Author:  Laura Marx Fitzgerald

Rating:  ** (2 stars out of 3 possible, "B")

Audience:  Middle School

My second WWII book in a row, Under the Egg plays out like a Monuments' Men for youth, although it is highly fictionalized.

13-year old Theodora (Theo) Tenpenny doesn't inherit much when her Grandpa Jack dies:  a few hundred dollars, a failing townhouse in Greenwich Village, and full-time care of her distracted, unstable mother.  There's also the unusual egg picture above the fireplace mantle and a few family chickens out back.

Grandpa Jack's final message to "look under the egg" finally begins to make sense when rubbing alcohol is spilled on a portion of the egg painting and a new image begins to appear.  Considering Jack's service in WWII, as well as his job as a security guard at the Metropolitan Art Museum, Theo is now faced with perplexing mysteries:  What is the painting?  And who was Uncle Jack?

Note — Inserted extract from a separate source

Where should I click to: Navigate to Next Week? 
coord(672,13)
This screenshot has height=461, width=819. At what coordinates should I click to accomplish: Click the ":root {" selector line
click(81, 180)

With help from her friends (quirky, bold, new-agey Bodhi, Librarian Eddie and Episcopalian Reverend Cecily), Theo just might be able to solve these mysteries while preserving her family's way of life.

The book gives a nod to both Buddhist (Bodhi=Buddha's enlightenment) and Christian spirituality, but is primarily neutral in terms of moral instruction.  Fans of The Mixed-Up Files of Mrs. Basil E. Frankweiler and Chasing Vermeer will definitely enjoy this eclectic take on art mysteries.